-- EXERCISE INSTRUCTIONS --
(A) Decide whether each statement agrees with the blog page. For each one, answer yes or no and quote the deciding words. (i) The lakes visited for fishing are called beautiful pristine spots. (ii) Michael and the writer spent two hours picking up trash. (iii) The writer judges the local art fairs to be worse than the Las Olas art fair.
(B) Print the part of the blog page from "Michael and I" to "we are married.".

-- DOCUMENT SEGMENT --
++++++++++++++++++++

Monday, September 26, 2005

Littering

Yesterday, we spent the day fishing at a handful of lakes in the area. They were beautiful pristine spots. The autumn afternoon sun was warm on my back, as the wind was lapping over the waters.

Geese were frolicking about the edges of the lake, their distinctive sound breaking the silence of solitude.

It was perfect. It was pristine... until

I noticed that people everywhere were throwing trash on the ground. Spent line, beer cans, broken tackle.

Michael and I spent an hour at dusk picking up after everyone else and throwing their refuse away in the garbage can that was ON THE WAY to the parking area.

Why are people such assholes?

Sunday, September 25, 2005

Displaced

Friday evening was our "date" night... something that we rarely do. Too often I think we get caught up in just existing, and forget that we are still lovers, still dating in a sense, even if we are married.

We went to a hole in the wall pub, ate fantastico chicken wings and the best BLT that ever existed, and then decided to go to the art fair. It's the 75th anniversary or something of the art fair, and we needed a rather strong piece for the transitional area between our living and dining rooms. We had a good time walking through, and I will say that the art fairs here put the Las Olas art fair to shame.

++++++++++++++++++++

-- LISTED RECORDS --
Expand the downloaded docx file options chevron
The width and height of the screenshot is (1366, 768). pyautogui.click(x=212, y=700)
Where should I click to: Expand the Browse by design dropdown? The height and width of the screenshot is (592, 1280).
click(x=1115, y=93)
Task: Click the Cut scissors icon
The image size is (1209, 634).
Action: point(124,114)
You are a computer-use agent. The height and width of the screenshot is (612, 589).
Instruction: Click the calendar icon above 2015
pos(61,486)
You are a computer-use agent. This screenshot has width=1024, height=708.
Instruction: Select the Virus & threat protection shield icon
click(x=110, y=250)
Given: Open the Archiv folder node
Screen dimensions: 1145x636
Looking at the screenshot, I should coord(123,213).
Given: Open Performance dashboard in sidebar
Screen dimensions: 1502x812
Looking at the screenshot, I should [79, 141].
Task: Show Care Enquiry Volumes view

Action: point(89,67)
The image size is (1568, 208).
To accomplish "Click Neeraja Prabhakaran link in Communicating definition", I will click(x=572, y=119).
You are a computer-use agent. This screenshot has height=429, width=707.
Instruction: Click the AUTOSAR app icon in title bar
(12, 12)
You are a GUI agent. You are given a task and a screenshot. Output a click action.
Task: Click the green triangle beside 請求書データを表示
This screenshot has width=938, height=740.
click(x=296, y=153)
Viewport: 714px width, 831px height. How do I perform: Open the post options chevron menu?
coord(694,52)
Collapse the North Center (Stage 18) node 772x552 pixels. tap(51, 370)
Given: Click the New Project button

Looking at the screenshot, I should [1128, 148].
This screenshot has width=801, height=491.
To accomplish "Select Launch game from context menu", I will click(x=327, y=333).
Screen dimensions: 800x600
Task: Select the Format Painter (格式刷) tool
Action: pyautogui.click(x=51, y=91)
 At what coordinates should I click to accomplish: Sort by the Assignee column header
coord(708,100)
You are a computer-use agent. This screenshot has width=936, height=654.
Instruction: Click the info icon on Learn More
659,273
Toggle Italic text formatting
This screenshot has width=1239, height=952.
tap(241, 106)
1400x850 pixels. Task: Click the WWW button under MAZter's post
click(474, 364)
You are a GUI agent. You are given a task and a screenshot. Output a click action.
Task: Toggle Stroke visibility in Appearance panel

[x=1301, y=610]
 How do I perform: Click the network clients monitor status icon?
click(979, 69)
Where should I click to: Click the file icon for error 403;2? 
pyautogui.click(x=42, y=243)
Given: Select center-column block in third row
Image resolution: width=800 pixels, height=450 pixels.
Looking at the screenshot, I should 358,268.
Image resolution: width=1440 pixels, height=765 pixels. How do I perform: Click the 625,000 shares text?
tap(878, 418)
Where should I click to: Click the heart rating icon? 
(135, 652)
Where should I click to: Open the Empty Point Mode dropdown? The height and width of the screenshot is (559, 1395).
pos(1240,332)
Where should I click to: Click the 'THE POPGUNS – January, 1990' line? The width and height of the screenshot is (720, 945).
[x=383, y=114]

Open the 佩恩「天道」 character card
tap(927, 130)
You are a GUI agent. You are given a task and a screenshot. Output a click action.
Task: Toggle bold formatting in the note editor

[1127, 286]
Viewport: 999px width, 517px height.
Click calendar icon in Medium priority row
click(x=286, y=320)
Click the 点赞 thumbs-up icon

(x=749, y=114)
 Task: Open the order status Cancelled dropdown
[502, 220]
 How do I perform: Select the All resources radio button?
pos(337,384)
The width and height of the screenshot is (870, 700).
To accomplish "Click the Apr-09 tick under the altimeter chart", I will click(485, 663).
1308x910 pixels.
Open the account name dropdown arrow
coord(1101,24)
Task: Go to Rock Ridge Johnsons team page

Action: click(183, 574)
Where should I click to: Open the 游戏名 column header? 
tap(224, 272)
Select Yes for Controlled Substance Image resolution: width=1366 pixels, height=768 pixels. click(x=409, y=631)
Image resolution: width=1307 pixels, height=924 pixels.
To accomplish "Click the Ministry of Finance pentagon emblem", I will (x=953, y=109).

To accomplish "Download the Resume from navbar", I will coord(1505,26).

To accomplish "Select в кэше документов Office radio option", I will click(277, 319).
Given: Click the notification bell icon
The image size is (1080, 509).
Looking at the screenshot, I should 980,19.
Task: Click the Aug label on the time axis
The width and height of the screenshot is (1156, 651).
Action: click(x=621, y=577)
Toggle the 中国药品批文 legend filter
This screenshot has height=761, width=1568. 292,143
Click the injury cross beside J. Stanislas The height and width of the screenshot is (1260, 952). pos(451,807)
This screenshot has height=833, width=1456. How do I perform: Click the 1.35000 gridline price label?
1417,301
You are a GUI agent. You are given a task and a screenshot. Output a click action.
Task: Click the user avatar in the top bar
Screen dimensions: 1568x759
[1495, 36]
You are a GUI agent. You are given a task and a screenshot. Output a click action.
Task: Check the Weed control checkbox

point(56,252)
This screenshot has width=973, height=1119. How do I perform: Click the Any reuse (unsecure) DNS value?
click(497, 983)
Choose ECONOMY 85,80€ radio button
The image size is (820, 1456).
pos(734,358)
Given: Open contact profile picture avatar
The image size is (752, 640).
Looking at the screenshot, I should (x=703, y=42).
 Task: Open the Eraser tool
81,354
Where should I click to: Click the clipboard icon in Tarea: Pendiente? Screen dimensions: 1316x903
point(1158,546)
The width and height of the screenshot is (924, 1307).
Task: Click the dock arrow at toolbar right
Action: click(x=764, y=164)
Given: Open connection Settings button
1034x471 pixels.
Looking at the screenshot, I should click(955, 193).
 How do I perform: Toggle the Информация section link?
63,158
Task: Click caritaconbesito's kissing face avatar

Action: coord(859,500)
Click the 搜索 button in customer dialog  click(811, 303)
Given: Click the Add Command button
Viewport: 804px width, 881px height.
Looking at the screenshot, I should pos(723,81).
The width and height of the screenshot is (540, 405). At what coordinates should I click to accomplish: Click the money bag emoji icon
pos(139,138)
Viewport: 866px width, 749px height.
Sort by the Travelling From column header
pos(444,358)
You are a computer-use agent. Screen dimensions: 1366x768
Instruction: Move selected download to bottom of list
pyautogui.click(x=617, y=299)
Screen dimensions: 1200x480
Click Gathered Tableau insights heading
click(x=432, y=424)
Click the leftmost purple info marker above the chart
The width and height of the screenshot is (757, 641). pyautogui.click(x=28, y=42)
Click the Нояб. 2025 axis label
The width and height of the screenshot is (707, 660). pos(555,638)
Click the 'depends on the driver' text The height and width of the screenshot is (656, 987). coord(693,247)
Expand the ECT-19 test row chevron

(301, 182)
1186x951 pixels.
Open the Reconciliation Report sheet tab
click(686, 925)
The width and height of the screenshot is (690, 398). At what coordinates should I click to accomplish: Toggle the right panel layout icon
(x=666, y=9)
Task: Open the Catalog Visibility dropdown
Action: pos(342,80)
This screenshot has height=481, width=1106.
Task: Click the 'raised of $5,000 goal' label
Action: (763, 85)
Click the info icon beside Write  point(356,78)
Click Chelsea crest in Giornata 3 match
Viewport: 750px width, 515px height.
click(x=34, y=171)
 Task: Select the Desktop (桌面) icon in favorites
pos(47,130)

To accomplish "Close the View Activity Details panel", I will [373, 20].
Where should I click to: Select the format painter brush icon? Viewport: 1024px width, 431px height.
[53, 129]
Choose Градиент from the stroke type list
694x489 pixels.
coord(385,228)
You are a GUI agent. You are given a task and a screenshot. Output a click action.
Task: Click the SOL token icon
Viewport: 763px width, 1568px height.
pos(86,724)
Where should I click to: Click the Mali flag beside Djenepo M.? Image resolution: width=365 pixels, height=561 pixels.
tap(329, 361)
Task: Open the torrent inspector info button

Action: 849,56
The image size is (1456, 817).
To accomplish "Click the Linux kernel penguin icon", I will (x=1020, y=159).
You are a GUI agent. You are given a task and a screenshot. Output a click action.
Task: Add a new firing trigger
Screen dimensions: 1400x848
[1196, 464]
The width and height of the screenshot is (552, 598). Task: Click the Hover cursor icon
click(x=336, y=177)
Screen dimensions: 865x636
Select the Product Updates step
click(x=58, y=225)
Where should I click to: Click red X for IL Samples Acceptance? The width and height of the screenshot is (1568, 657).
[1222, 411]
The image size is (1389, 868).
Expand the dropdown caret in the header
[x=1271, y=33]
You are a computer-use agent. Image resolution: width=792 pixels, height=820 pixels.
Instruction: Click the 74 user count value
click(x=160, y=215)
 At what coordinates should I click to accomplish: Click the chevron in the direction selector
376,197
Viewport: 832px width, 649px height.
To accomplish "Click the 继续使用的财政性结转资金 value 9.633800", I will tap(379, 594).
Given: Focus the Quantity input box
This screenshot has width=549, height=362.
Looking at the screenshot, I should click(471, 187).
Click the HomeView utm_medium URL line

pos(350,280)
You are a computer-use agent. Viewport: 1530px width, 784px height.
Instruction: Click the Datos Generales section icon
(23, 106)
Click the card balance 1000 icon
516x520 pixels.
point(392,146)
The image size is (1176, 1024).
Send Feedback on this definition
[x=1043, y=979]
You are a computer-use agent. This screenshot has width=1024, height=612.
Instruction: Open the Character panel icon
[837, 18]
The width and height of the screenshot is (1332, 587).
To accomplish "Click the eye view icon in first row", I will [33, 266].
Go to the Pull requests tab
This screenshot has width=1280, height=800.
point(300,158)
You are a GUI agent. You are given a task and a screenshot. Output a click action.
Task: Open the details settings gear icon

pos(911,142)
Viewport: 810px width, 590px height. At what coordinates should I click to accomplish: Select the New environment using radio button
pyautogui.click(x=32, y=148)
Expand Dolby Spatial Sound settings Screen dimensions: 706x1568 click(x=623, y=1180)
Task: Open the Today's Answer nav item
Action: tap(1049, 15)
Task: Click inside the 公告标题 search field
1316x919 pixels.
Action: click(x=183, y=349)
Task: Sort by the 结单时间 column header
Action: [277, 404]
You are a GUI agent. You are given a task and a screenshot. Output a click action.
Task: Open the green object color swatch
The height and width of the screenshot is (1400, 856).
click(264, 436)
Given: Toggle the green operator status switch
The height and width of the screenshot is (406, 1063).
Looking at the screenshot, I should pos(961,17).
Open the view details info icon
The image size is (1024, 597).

++++++++++++++++++++

-- OUTPUTS BY TASK --
(A)
(i) Yes: "They were beautiful pristine spots."
(ii) No: "Michael and I spent an hour at dusk picking up after everyone else"
(iii) No: "I will say that the art fairs here put the Las Olas art fair to shame."

(B)
Michael and I spent an hour at dusk picking up after everyone else and throwing their refuse away in the garbage can that was ON THE WAY to the parking area.

Why are people such assholes?

Sunday, September 25, 2005

Displaced

Friday evening was our "date" night... something that we rarely do. Too often I think we get caught up in just existing, and forget that we are still lovers, still dating in a sense, even if we are married.